The problem at the root of this is that virtually all American stamp dealers see themselves as "break down" people. They buy a large collection and turn it into many smaller units. There are a small number of (mostly German) dealers who do things a bit differently, often with very good results. These dealers see themselves as "re-combiners," not "break-downers." Here's how they work: They buy larger, more general collections, usually in a messier format. They break the collection down by country or area throwing the pages and envelopes in boxes. To this they add other lots for which they do the same thing. Here is why this way of stamp dealing works: Messy stocks and collections can be bought at 5% or less of catalog. Each worldwide collection of this type contains little of interest for the specialized collector of a specific country. But when the, say, French Colonies, of five or ten worldwide collections are combined, there starts to be a good deal of specialty interest. The dealers who work this way see themselves as selling into a different market than do traditional stamp dealers.
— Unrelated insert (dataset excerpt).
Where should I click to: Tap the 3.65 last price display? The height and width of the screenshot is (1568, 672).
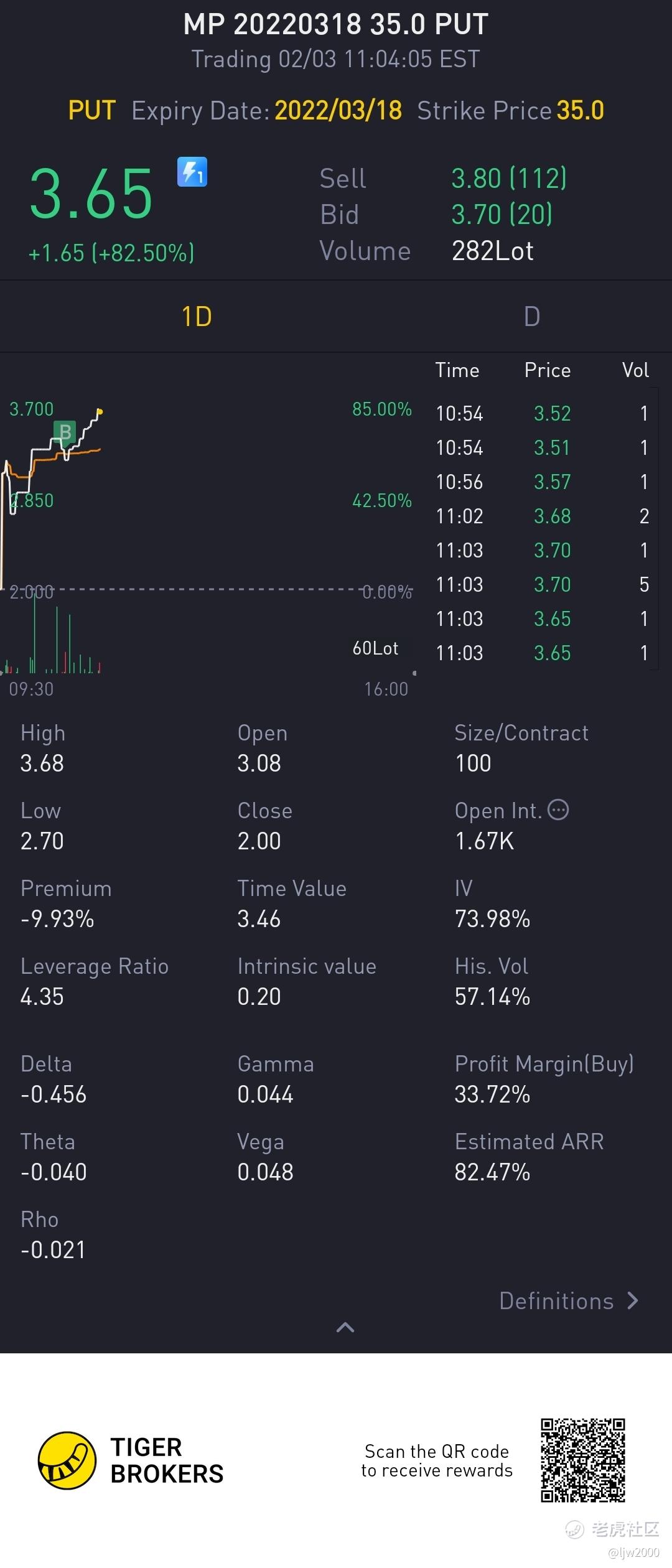[91, 195]
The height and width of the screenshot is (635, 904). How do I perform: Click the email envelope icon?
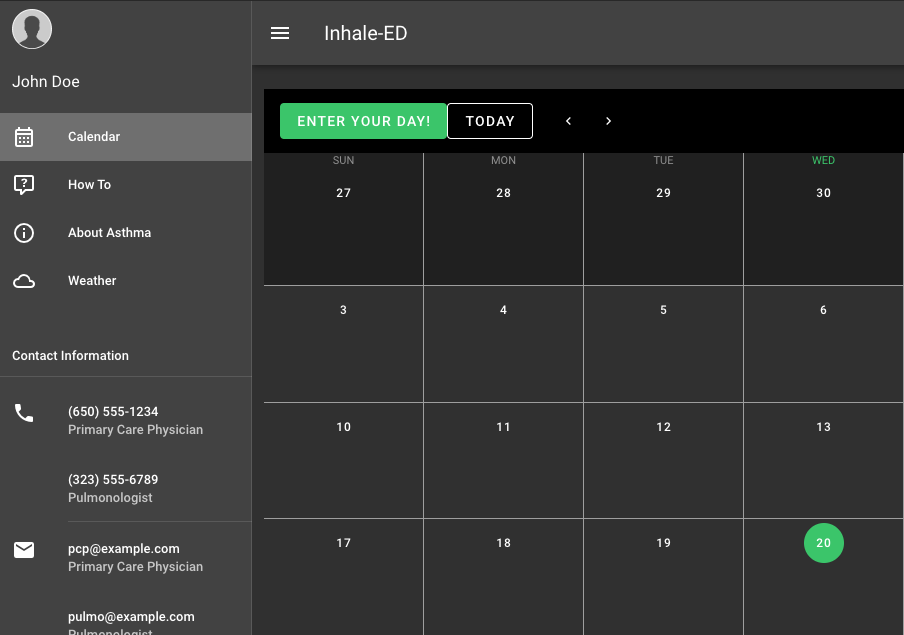[24, 550]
They understand that specialists are always looking for large specialized groups to play with and sort through in the hopes of finding a needed cancellation or specialty item or just for the fun of looking through a large mass of stamps in an area about which they are fond. And because the group can be sold as a specialty unit, the traditional relationship of sales price to catalog value becomes less exacting (meaning that you are not under as much pressure to keep prices to a lower percentage of catalog).

 

Stamp dealing in this way is very unusual in the United States and yet quite common in Europe and especially Germany. At the German auctions (at least going back the forty years I have been going to these auctions) there have always been numerous specialty lots sold by country and area and which were made up of pieces of numerous other collections. As a sales method, it can work well. And an American dealer can combine it with what he already does at no additional cost to himself. Every dealer has large amounts of unsold items that his customers have seen, that looks tired, or which may just have had the bad luck to have never attracted the right buyer. Take a group of your unsold and tired stock, recombine it by area (perhaps adding a bit a fresh material), and try offering it in this way. You may be surprised at the results.